Benefits for the district, the neighbourhood and the municipality
Urban green spaces are overused, very difficult to maintain and extremely expensive. The natural need of city residents is for their living environment to be as green as possible and to be as flowery as possible. At the same time, city residents themselves are rather careless with the environment, littering, polluting and destroying their green surroundings, whether for a reason or not. In addition, gardening is extremely expensive, a serious expense for local authorities year after year.
For a municipality, to designate a thousand square metres of land, build a good quality urban garden on it, spend money on community development, to start the garden, is a minimal investment compared to the annual budget of the municipality, but what you get in return is far more than the investment cost. For example: the district will be enriched with a very active neighbourhood community, a very high quality, biodiverse garden, a positive press coverage, both in the local press and in the national press. The garden is shaping the image of the district, is a new and popular initiative, and is featured in all district publications, films and environmental events. The garden is self-sustaining, it needs to be built once and then it runs itself, it gets more beautiful every year, the maintenance costs to the municipality are minimal.(It’s worthwhile for the municipality to count some amortization costs for the gardens and to help the garden develop, but it’s not a big item.) The garden communities don’t just exist within the fence, they appear at district events, host kindergarten and school classes in the garden, for example in the framework of the “Biology Lessons in the Community Garden” programme, to which the residents of the area and other NGOs are invited.

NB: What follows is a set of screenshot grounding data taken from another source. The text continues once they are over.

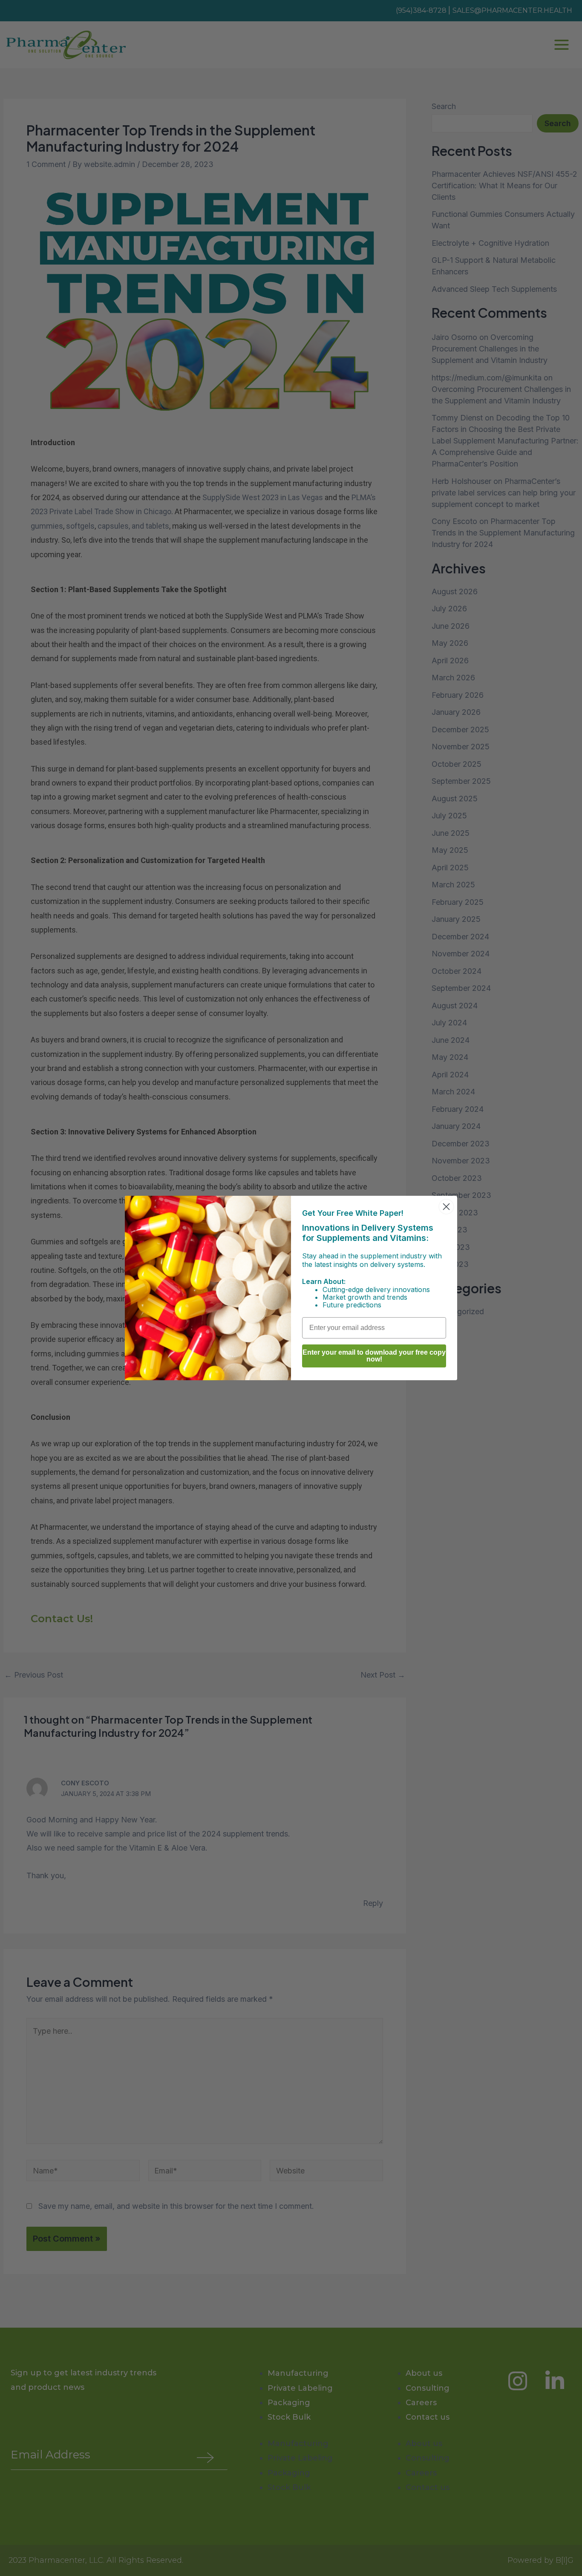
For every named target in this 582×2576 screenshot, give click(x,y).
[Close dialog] (446, 1206)
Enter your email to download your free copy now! (374, 1356)
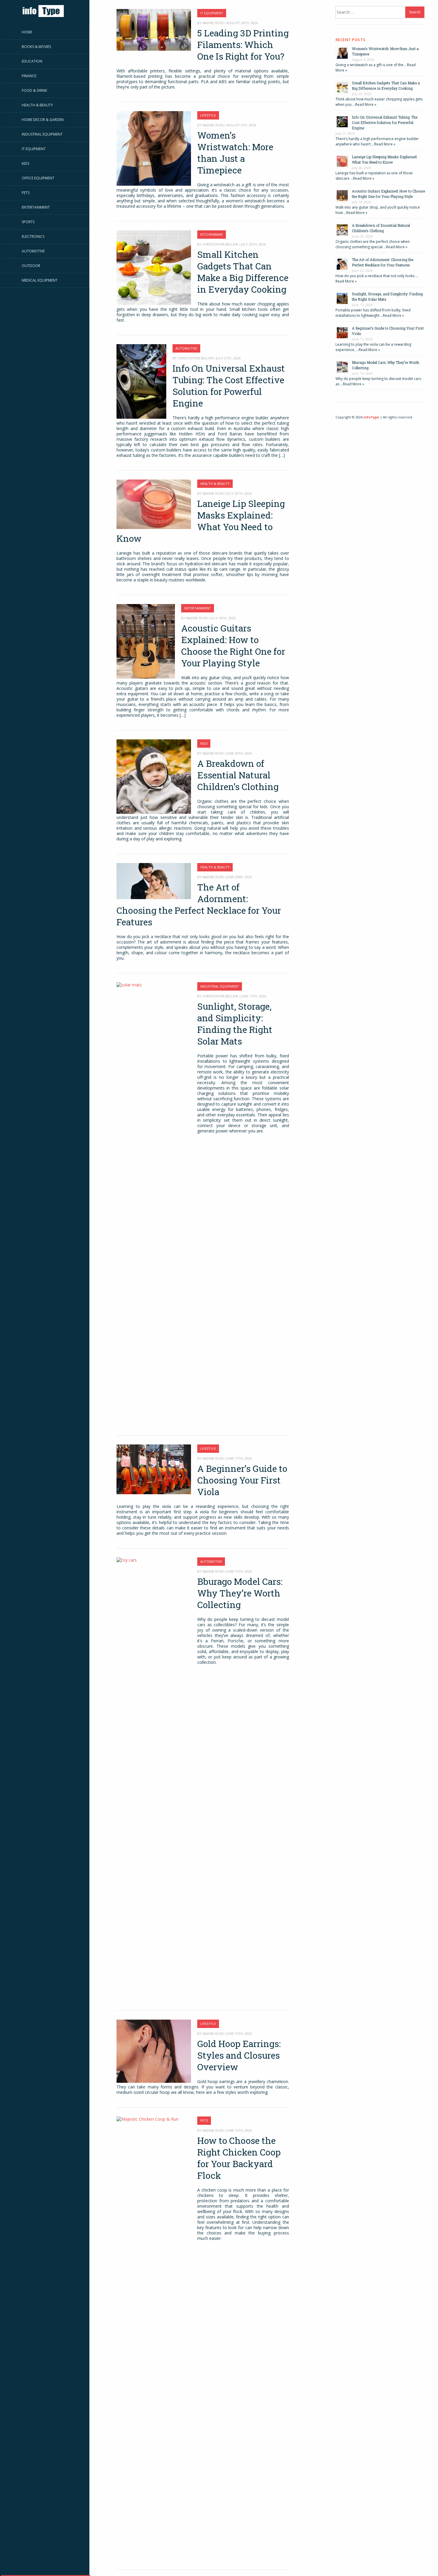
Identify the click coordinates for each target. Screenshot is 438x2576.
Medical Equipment (40, 280)
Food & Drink (34, 90)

The community gardens hold open days, members take part in district green actions, many researchers and graduate students study the gardens, this is also a reputation, this is also a benefit.
The urban garden is a small model of how we can live better, create a better quality of life, cultivate ourselves and our communities, our beds, our environment and the neighbourhoods where we live, within the city. Moreover, the district leadership can be a partner in this, working together towards a good goal.